Une bonnette de micro aux couleurs du logo de BFM TV. — ALLILI MOURAD/SIPA

MÉDIAS

Marseille : BFMTV assigne en justice un afficheur varois accusé de dénigrer sa marque

L’afficheur Michel-Ange Flori utilise deux panneaux pour commenter régulièrement l’actualité, souvent de manière polémique

Un afficheur varois a comparu devant le tribunal de grande instance jeudi à Marseille, assigné par BFMTV pour avoir dénigré la chaîne sur des affiches publicitaires en utilisant son logo.

«La police vous parle tous les jours sur BFMTV»: cette phrase, accompagnée d'un dessin de policier casqué, s'étalait sur une affiche frappée du logo de BFMTV, en 4 mètres par 3 sur un panneau publicitaire à Toulon début mai.

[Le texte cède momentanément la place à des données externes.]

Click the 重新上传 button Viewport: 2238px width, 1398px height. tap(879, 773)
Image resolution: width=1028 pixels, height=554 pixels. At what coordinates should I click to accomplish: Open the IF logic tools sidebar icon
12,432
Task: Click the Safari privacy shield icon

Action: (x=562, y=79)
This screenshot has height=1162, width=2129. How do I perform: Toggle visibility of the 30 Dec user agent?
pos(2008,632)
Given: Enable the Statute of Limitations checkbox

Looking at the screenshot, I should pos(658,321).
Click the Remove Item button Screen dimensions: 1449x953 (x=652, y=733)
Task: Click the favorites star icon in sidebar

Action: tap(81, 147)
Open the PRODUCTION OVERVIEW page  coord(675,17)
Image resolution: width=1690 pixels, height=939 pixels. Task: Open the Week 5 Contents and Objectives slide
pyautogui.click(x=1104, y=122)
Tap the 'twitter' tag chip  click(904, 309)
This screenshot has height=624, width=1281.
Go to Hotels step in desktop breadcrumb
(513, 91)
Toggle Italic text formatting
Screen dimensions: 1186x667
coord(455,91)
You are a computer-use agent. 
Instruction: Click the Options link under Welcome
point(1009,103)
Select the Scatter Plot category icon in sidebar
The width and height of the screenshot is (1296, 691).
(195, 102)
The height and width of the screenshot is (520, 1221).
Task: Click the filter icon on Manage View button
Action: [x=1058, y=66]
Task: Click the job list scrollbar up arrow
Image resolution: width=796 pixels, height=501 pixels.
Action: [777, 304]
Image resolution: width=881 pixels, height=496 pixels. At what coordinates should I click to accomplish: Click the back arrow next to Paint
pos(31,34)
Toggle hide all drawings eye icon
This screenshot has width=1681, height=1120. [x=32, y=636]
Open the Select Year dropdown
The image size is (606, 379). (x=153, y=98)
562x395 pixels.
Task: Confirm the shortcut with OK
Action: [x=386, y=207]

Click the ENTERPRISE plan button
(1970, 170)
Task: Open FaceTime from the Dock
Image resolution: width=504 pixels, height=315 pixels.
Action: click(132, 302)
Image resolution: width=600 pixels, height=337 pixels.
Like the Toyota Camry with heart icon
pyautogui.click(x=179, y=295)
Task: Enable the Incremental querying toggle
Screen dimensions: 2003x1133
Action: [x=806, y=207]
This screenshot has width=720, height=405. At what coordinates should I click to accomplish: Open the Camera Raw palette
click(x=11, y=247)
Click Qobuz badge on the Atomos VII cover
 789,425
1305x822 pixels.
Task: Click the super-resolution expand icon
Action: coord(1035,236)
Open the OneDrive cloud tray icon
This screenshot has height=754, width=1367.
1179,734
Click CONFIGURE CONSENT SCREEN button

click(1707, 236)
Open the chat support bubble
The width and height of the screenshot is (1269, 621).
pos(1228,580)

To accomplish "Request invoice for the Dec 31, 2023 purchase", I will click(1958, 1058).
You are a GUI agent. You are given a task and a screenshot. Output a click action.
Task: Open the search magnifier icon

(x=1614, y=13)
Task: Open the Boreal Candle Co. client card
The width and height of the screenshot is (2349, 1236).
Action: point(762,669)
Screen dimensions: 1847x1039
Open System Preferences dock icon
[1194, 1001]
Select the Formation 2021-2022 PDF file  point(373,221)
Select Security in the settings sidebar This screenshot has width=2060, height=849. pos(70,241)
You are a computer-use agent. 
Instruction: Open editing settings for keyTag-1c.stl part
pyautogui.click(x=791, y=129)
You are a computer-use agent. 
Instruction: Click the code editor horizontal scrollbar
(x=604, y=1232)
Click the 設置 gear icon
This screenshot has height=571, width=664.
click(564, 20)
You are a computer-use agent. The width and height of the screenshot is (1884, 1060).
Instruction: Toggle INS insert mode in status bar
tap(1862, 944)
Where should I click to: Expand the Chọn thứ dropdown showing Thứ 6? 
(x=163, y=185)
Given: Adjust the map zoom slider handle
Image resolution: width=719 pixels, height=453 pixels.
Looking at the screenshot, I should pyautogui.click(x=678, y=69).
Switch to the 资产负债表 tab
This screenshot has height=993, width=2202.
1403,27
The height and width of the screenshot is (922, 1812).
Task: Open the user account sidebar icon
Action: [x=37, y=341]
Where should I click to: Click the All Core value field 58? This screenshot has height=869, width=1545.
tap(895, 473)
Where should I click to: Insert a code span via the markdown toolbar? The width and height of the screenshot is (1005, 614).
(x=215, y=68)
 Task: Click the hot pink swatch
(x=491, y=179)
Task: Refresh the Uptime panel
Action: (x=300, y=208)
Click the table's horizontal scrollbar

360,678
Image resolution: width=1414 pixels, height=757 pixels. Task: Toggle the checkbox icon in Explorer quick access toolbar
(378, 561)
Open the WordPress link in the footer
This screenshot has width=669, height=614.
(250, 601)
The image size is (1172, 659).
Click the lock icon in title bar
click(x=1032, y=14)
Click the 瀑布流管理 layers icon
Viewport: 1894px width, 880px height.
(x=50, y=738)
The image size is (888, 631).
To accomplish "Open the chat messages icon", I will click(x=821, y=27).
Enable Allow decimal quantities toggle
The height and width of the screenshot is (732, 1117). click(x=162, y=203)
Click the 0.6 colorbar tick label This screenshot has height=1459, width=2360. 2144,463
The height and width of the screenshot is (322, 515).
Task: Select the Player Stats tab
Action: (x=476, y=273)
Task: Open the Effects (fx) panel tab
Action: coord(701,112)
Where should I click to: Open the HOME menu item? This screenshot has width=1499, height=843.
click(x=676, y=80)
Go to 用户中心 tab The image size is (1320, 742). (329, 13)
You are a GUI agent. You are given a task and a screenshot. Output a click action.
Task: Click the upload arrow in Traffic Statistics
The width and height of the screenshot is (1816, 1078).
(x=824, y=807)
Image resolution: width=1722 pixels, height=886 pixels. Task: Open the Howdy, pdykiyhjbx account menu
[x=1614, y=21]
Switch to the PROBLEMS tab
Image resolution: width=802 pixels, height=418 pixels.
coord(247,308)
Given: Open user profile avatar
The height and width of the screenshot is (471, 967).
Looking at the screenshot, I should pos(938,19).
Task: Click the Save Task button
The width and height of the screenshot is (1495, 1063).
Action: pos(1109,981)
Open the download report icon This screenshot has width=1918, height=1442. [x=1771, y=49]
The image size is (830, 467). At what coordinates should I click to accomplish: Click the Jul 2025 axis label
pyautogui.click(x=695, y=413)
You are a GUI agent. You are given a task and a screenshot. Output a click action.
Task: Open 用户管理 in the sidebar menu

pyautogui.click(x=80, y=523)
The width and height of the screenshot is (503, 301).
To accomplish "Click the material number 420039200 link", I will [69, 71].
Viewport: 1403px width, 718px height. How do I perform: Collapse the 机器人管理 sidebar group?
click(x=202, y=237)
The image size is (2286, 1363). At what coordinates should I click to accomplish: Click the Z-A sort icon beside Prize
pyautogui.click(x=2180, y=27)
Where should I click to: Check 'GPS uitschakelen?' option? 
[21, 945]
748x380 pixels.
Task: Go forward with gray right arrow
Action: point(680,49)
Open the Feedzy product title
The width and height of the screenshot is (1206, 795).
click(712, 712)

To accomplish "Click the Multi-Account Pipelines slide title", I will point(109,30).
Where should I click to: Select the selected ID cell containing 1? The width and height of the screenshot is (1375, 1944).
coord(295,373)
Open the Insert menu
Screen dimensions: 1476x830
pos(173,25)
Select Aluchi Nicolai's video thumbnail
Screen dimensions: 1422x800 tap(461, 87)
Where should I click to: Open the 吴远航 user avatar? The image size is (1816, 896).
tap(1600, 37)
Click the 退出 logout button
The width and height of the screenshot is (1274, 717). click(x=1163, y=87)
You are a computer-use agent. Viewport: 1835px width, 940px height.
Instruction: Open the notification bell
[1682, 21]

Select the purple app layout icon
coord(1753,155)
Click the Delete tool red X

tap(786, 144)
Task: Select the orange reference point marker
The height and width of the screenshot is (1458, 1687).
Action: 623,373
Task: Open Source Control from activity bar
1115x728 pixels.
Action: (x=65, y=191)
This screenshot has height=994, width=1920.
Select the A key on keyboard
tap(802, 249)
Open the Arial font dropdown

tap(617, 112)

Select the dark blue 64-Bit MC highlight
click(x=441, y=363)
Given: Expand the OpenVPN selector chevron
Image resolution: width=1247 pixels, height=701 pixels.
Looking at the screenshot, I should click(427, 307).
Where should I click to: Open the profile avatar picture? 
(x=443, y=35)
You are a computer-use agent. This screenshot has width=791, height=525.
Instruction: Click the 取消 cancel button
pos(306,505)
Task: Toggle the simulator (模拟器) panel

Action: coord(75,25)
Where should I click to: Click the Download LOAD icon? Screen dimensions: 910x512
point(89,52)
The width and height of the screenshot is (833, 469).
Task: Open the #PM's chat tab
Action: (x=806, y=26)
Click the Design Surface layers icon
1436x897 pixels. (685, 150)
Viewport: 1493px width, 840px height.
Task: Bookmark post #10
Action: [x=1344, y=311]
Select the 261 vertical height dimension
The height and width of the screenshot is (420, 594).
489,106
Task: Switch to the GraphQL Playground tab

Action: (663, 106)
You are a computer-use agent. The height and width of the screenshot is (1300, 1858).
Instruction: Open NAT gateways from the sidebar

Propriétaire de 400 panneaux situés entra Bandol et Hyères (Var), l'afficheur Michel-Ange Flori s'en réserve deux pour commenter régulièrement l'actualité et souvent de manière polémique, depuis près de dix ans.

«Risque de confusion»

Devant le tribunal des référés de Marseille jeudi matin, le conseil de BFMTV, Me Claire Litaudon, a dénoncé un «risque de confusion» pour le public, «qui aurait pu penser qu'il s'agissait d'une publicité de la chaîne». Elle a également pointé «le préjudice porté au titulaire de la marque par une phrase qui laisse penser que la chaîne est dénuée de toute indépendance, à la botte des services de police».

Michel-Ange Flori, qui était présent à l'audience, a estimé auprès de l'AFP que ce procès constituait «une atteinte à [sa] liberté». «Il ne peut pas y avoir atteinte à la marque en ce sens que je ne suis pas un concurrent de BFM», a-t-il ajouté.

Décision attendue début juin

BFMTV a demandé le retrait immédiat des affiches, ce qui a été fait «avant même que l'assignation au tribunal ne soit délivrée», a remarqué devant le tribunal son avocat Me Clément.

Ce dernier a jugé «extravagantes» les exigences de BFMTV, qui demande au tribunal de prononcer une interdiction d'utilisation de sa marque à Michel-Ange Flori avec une astreinte de 50.000 euros par infraction constatée, et 150.000 euros à titre de provision de dommages-intérêts. Le tribunal rendra sa décision le 5 juin.